§ **WHAT THIS TASK INVOLVES**
Rewrite every one of the records below, putting "screen assistant" wherever "GUI agent" appears and leaving all other text untouched.

START RECORD SET

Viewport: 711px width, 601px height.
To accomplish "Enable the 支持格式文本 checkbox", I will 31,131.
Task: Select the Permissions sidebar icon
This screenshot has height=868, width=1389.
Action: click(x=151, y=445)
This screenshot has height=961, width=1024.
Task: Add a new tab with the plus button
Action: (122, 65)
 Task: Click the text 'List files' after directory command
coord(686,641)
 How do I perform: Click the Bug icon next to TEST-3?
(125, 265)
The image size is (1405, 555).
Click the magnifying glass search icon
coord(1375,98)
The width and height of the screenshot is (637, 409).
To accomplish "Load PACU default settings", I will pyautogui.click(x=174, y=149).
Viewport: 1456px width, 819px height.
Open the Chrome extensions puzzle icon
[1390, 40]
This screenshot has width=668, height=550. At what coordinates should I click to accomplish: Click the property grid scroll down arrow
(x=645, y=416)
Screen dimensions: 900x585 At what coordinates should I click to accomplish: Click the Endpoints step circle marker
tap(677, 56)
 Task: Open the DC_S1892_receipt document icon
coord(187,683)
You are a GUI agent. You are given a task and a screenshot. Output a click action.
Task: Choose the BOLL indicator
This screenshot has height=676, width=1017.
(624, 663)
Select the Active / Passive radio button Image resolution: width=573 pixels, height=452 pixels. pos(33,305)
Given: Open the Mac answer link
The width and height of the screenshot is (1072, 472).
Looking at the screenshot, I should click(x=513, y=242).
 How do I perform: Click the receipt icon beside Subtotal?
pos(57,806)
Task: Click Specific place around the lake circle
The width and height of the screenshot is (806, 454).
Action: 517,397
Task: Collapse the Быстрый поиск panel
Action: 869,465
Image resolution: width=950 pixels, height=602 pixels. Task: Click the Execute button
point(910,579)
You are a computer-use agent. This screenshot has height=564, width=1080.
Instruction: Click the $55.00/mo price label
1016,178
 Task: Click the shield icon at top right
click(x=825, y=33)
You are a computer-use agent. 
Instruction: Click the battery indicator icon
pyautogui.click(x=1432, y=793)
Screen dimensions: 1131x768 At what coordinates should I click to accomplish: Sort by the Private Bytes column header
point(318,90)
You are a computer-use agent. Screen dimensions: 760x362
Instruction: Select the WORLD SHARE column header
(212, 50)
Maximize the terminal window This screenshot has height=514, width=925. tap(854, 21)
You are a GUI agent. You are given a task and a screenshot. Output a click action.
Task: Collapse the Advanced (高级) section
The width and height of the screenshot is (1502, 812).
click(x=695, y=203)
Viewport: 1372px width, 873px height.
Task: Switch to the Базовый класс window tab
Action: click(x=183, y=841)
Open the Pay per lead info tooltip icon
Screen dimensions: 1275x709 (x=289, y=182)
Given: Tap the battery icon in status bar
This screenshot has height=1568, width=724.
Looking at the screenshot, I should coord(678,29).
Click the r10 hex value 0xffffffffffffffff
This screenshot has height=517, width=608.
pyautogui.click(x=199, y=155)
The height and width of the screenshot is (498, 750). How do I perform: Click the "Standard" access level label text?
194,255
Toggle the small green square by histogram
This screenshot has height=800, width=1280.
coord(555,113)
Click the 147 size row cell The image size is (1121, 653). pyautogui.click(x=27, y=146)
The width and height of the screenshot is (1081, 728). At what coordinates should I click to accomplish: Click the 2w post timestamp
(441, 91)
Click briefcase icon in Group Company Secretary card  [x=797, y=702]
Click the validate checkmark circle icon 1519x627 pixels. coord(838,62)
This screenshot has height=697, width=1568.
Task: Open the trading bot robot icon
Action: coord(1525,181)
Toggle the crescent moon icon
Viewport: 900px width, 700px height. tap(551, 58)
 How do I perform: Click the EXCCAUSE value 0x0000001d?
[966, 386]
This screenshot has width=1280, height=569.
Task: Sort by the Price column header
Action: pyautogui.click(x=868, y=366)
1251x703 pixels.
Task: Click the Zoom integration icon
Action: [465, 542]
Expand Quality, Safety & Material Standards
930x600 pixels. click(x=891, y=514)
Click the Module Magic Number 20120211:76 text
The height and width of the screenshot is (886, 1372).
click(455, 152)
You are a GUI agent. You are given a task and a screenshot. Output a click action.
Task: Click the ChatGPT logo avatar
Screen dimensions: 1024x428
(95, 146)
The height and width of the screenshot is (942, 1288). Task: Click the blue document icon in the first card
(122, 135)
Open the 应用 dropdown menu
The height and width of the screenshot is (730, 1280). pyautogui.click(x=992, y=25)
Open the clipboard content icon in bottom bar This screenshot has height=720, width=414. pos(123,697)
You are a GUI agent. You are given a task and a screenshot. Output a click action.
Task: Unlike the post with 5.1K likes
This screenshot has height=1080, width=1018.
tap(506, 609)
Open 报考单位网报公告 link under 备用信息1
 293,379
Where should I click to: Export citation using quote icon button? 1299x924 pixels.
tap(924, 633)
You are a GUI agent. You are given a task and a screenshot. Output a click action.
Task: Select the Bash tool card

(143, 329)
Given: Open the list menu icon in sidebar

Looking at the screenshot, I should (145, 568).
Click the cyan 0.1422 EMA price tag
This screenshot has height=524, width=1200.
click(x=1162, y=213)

END RECORD SET

§ **FINISHED EXERCISE**
Viewport: 711px width, 601px height.
To accomplish "Enable the 支持格式文本 checkbox", I will 31,131.
Task: Select the Permissions sidebar icon
This screenshot has height=868, width=1389.
Action: click(x=151, y=445)
This screenshot has height=961, width=1024.
Task: Add a new tab with the plus button
Action: (122, 65)
 Task: Click the text 'List files' after directory command
coord(686,641)
 How do I perform: Click the Bug icon next to TEST-3?
(125, 265)
The image size is (1405, 555).
Click the magnifying glass search icon
coord(1375,98)
The width and height of the screenshot is (637, 409).
To accomplish "Load PACU default settings", I will pyautogui.click(x=174, y=149).
Viewport: 1456px width, 819px height.
Open the Chrome extensions puzzle icon
[1390, 40]
This screenshot has width=668, height=550. At what coordinates should I click to accomplish: Click the property grid scroll down arrow
(x=645, y=416)
Screen dimensions: 900x585 At what coordinates should I click to accomplish: Click the Endpoints step circle marker
tap(677, 56)
 Task: Open the DC_S1892_receipt document icon
coord(187,683)
You are a screen assistant. You are given a task and a screenshot. Output a click action.
Task: Choose the BOLL indicator
This screenshot has height=676, width=1017.
(624, 663)
Select the Active / Passive radio button Image resolution: width=573 pixels, height=452 pixels. pos(33,305)
Given: Open the Mac answer link
The width and height of the screenshot is (1072, 472).
Looking at the screenshot, I should click(x=513, y=242).
 How do I perform: Click the receipt icon beside Subtotal?
pos(57,806)
Task: Click Specific place around the lake circle
The width and height of the screenshot is (806, 454).
Action: 517,397
Task: Collapse the Быстрый поиск panel
Action: 869,465
Image resolution: width=950 pixels, height=602 pixels. Task: Click the Execute button
point(910,579)
You are a computer-use agent. This screenshot has height=564, width=1080.
Instruction: Click the $55.00/mo price label
1016,178
 Task: Click the shield icon at top right
click(x=825, y=33)
You are a computer-use agent. 
Instruction: Click the battery indicator icon
pyautogui.click(x=1432, y=793)
Screen dimensions: 1131x768 At what coordinates should I click to accomplish: Sort by the Private Bytes column header
point(318,90)
You are a computer-use agent. Screen dimensions: 760x362
Instruction: Select the WORLD SHARE column header
(212, 50)
Maximize the terminal window This screenshot has height=514, width=925. tap(854, 21)
You are a screen assistant. You are given a task and a screenshot. Output a click action.
Task: Collapse the Advanced (高级) section
The width and height of the screenshot is (1502, 812).
click(x=695, y=203)
Viewport: 1372px width, 873px height.
Task: Switch to the Базовый класс window tab
Action: click(x=183, y=841)
Open the Pay per lead info tooltip icon
Screen dimensions: 1275x709 (x=289, y=182)
Given: Tap the battery icon in status bar
This screenshot has height=1568, width=724.
Looking at the screenshot, I should coord(678,29).
Click the r10 hex value 0xffffffffffffffff
This screenshot has height=517, width=608.
pyautogui.click(x=199, y=155)
The height and width of the screenshot is (498, 750). How do I perform: Click the "Standard" access level label text?
194,255
Toggle the small green square by histogram
This screenshot has height=800, width=1280.
coord(555,113)
Click the 147 size row cell The image size is (1121, 653). pyautogui.click(x=27, y=146)
The width and height of the screenshot is (1081, 728). At what coordinates should I click to accomplish: Click the 2w post timestamp
(441, 91)
Click briefcase icon in Group Company Secretary card  [x=797, y=702]
Click the validate checkmark circle icon 1519x627 pixels. coord(838,62)
This screenshot has height=697, width=1568.
Task: Open the trading bot robot icon
Action: coord(1525,181)
Toggle the crescent moon icon
Viewport: 900px width, 700px height. tap(551, 58)
 How do I perform: Click the EXCCAUSE value 0x0000001d?
[966, 386]
This screenshot has width=1280, height=569.
Task: Sort by the Price column header
Action: pyautogui.click(x=868, y=366)
1251x703 pixels.
Task: Click the Zoom integration icon
Action: [465, 542]
Expand Quality, Safety & Material Standards
930x600 pixels. click(x=891, y=514)
Click the Module Magic Number 20120211:76 text
The height and width of the screenshot is (886, 1372).
click(455, 152)
You are a screen assistant. You are given a task and a screenshot. Output a click action.
Task: Click the ChatGPT logo avatar
Screen dimensions: 1024x428
(95, 146)
The height and width of the screenshot is (942, 1288). Task: Click the blue document icon in the first card
(122, 135)
Open the 应用 dropdown menu
The height and width of the screenshot is (730, 1280). pyautogui.click(x=992, y=25)
Open the clipboard content icon in bottom bar This screenshot has height=720, width=414. pos(123,697)
You are a screen assistant. You are given a task and a screenshot. Output a click action.
Task: Unlike the post with 5.1K likes
This screenshot has height=1080, width=1018.
tap(506, 609)
Open 报考单位网报公告 link under 备用信息1
 293,379
Where should I click to: Export citation using quote icon button? 1299x924 pixels.
tap(924, 633)
You are a screen assistant. You are given a task and a screenshot. Output a click action.
Task: Select the Bash tool card

(143, 329)
Given: Open the list menu icon in sidebar

Looking at the screenshot, I should (145, 568).
Click the cyan 0.1422 EMA price tag
This screenshot has height=524, width=1200.
click(x=1162, y=213)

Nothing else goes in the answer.